▸ **WHAT THE TASK REQUIRES**: Reproduce the records verbatim, starting at the line containing "You are a GUI" and continuing up to and including the final line of the records. Omit the pictures from your answer.

>> Start RECORDS FOR THE EXERCISE

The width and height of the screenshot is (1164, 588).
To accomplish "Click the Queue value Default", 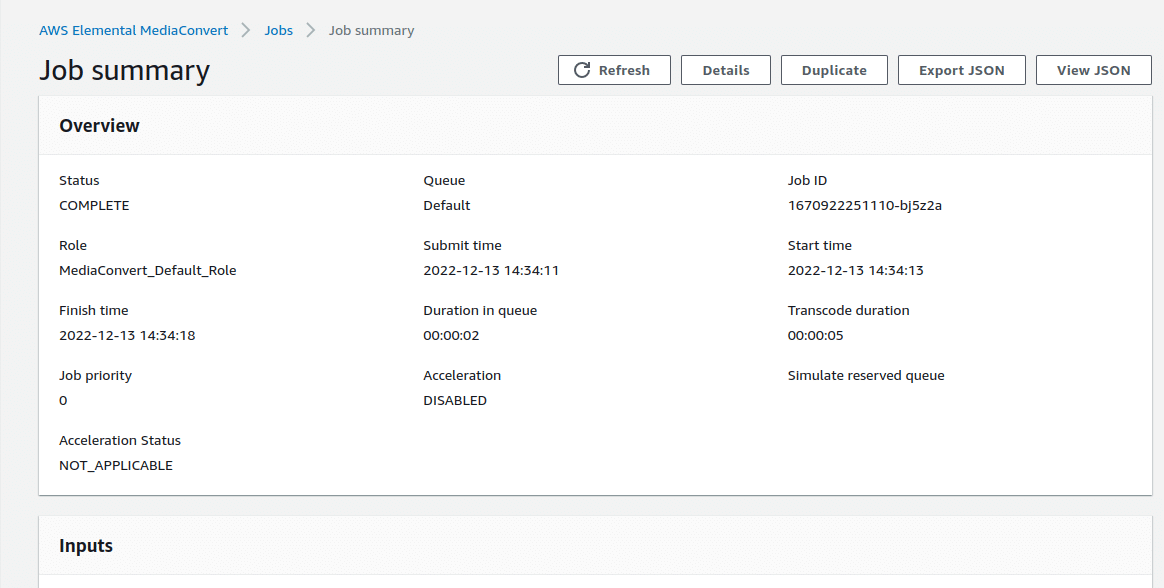I will pyautogui.click(x=446, y=205).
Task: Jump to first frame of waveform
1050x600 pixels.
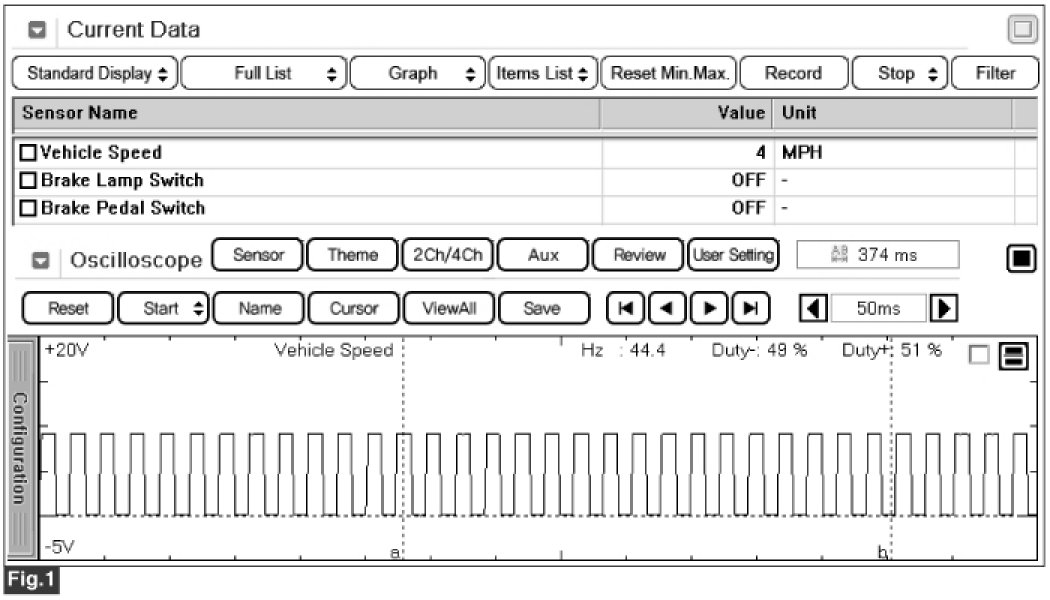Action: coord(624,309)
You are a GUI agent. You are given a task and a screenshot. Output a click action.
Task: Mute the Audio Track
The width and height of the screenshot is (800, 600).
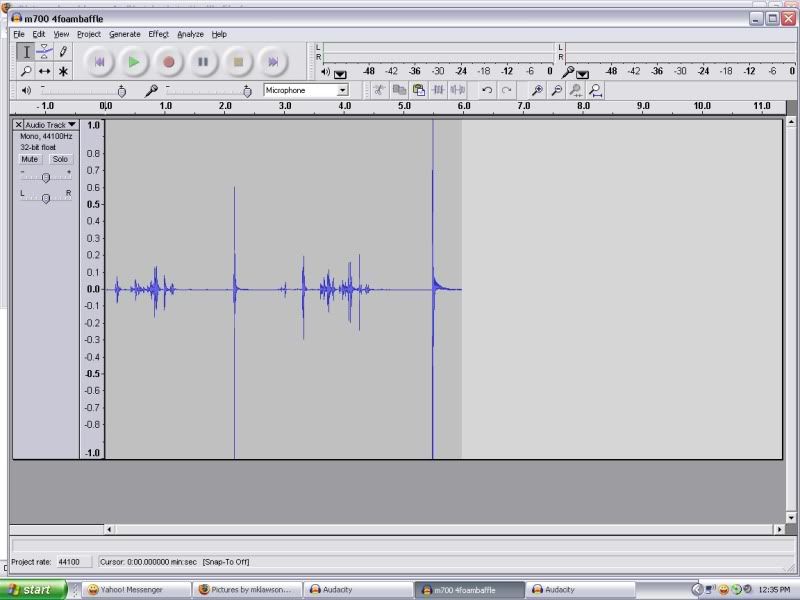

>> End RECORDS FOR THE EXERCISE

▸ **CORRECT OUTPUT**:
You are a GUI agent. You are given a task and a screenshot. Output a click action.
Task: Mute the Audio Track
The width and height of the screenshot is (800, 600).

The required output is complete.